Mental health is based on a tension between what one is now and what one should become
Having meaning to ones life can help someone withstand even the worst conditions. Thus it can be seen that mental health is based on a certain degree of tension, the tension between what one has already achieved and what one still ought to accomplish, or the gap between what one is and what one should become. Such a tension is inherent in the human being and therefore is indispensable to mental well-being. We should not, then, be hesitant about challenging someone with a potential meaning for them to fulfill. It is only thus that we evoke his will to meaning from its state of latency.
I consider it a dangerous misconception of mental hygiene to assume that what people need in the first place is equilibrium or, as it is called in biology, “homeostasis,” i.e., a tensionless state. What people actually need is not a tensionless state but rather the striving and struggling for a worthwhile goal, a freely chosen task.
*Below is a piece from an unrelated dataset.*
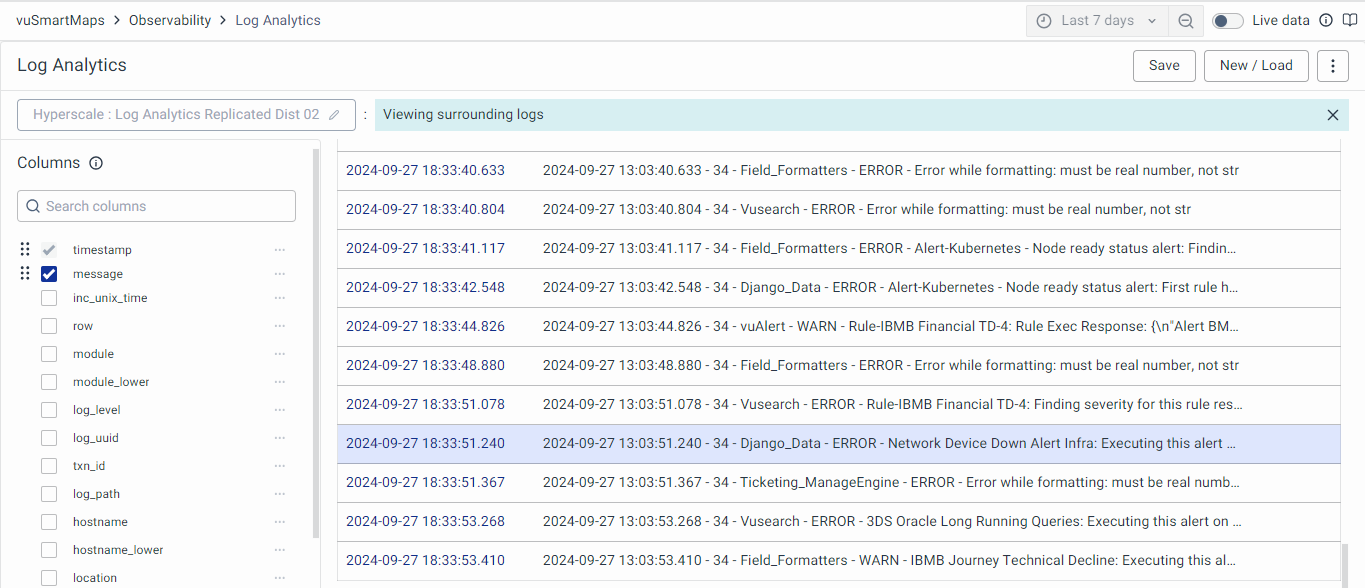Click the Columns info icon
Image resolution: width=1365 pixels, height=588 pixels.
click(x=96, y=163)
What they is not the discharge of tension at any cost but the call of a potential meaning waiting to be fulfilled by them. What people need is not homeostasis but what Frankl called “noö-dynamics”
And one should not think that this holds true only for normal conditions; in neurotic individuals, it is even more valid. If architects want to strengthen a decrepit arch, they increase the load which is laid upon it, for thereby the parts are joined more firmly together. So if therapists wish to foster their patients’ mental health, they should not be afraid to create a sound amount of tension through a reorientation toward the meaning of one’s life.
References
- Frankl, Victor. (1946). Man’s Search for Meaning Chapter 2 Logotherapy In A Nutshell (p. 119). Boston, MA: Beacon Books.